- [Task instructions]: Only the number is wanted: how many lines below include "computer"?
────
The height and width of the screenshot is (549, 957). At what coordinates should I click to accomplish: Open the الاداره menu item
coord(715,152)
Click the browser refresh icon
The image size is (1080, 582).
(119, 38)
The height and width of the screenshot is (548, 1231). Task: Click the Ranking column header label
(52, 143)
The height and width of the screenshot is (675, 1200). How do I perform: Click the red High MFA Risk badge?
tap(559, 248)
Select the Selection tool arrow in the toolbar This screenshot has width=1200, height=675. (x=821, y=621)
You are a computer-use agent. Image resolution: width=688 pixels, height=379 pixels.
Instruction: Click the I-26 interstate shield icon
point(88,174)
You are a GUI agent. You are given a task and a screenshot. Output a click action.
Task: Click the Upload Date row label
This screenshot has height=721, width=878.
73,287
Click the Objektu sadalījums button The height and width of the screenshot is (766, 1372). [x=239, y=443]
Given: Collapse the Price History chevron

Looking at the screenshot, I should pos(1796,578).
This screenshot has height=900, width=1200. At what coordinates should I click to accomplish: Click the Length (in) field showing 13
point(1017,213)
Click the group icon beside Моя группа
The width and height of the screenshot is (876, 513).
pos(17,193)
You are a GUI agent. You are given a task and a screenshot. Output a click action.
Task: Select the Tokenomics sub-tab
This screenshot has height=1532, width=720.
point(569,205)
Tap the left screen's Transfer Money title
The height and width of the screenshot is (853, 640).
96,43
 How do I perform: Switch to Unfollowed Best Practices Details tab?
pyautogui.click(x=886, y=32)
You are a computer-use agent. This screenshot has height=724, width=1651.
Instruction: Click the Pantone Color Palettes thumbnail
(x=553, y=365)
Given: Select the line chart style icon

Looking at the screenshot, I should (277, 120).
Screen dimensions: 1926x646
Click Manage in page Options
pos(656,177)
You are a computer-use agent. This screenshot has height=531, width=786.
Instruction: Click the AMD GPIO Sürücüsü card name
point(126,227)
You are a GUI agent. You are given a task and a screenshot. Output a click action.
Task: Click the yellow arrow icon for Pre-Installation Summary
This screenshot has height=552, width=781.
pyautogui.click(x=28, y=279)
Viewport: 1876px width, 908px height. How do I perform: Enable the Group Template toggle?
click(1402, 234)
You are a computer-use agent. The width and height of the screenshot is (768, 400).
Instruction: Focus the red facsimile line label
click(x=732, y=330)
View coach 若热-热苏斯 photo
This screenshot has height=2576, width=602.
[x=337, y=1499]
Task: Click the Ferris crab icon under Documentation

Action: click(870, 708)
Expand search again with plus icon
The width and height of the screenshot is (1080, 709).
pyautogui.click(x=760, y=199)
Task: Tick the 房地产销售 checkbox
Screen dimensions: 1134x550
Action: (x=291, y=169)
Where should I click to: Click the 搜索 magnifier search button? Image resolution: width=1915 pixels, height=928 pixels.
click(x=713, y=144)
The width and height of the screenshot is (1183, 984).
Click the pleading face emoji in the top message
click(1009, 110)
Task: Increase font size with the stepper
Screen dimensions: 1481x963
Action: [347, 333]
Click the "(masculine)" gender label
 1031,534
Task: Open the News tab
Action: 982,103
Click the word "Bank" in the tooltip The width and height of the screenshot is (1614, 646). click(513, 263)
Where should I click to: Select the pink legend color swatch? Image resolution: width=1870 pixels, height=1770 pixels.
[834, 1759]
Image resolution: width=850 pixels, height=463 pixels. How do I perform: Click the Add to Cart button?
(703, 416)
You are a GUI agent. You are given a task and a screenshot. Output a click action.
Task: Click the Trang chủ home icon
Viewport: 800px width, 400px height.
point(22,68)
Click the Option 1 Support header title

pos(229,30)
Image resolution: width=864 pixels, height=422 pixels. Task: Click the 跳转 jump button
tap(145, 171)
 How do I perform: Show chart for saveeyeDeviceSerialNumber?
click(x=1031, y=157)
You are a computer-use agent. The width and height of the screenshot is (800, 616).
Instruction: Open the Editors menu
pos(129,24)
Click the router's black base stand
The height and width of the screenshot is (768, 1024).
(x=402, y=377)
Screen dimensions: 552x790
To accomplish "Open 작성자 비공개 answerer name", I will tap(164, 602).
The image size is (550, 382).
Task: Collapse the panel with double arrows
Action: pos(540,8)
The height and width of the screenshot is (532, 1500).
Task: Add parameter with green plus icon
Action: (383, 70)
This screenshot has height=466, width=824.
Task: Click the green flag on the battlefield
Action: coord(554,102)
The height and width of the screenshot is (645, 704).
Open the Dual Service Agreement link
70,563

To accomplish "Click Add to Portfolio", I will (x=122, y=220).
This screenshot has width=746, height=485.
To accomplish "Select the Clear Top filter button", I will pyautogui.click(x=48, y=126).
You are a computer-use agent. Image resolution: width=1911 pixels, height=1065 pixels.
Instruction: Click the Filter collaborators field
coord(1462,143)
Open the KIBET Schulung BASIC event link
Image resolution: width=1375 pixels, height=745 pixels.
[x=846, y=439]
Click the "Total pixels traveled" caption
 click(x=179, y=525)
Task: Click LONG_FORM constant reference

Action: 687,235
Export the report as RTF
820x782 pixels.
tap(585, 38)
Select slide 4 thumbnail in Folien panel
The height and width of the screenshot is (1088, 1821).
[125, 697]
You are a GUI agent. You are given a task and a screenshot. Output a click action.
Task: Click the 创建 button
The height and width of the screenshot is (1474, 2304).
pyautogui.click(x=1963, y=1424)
────
- [Output of the task]: 6